** Opening Data provided block **

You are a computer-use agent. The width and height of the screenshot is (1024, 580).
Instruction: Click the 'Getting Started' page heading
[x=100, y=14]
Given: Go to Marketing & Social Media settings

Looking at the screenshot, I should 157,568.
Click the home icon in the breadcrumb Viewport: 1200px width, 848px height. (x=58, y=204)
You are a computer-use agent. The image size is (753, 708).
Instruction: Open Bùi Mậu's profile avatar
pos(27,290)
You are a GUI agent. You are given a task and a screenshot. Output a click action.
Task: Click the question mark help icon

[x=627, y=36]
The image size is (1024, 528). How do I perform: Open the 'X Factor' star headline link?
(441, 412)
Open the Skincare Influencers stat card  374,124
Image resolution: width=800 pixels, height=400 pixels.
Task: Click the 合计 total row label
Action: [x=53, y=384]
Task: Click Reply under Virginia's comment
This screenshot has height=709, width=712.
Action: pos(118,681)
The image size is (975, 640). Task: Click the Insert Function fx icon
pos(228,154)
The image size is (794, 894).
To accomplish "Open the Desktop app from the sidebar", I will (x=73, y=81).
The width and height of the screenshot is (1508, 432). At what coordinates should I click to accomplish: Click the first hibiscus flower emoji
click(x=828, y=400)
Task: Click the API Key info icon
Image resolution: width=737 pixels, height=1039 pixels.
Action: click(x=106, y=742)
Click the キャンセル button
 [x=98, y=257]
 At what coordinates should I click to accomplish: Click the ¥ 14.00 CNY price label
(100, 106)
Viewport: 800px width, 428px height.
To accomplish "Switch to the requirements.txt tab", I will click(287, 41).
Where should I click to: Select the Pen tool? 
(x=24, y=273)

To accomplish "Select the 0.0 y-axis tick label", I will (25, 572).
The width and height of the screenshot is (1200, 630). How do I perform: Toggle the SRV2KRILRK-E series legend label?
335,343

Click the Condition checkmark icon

** Closing Data provided block **

What is needed is each line of the entries that contains the word "Viewport".

■ **Written response**
Click the home icon in the breadcrumb Viewport: 1200px width, 848px height. (x=58, y=204)
Viewport: 800px width, 428px height.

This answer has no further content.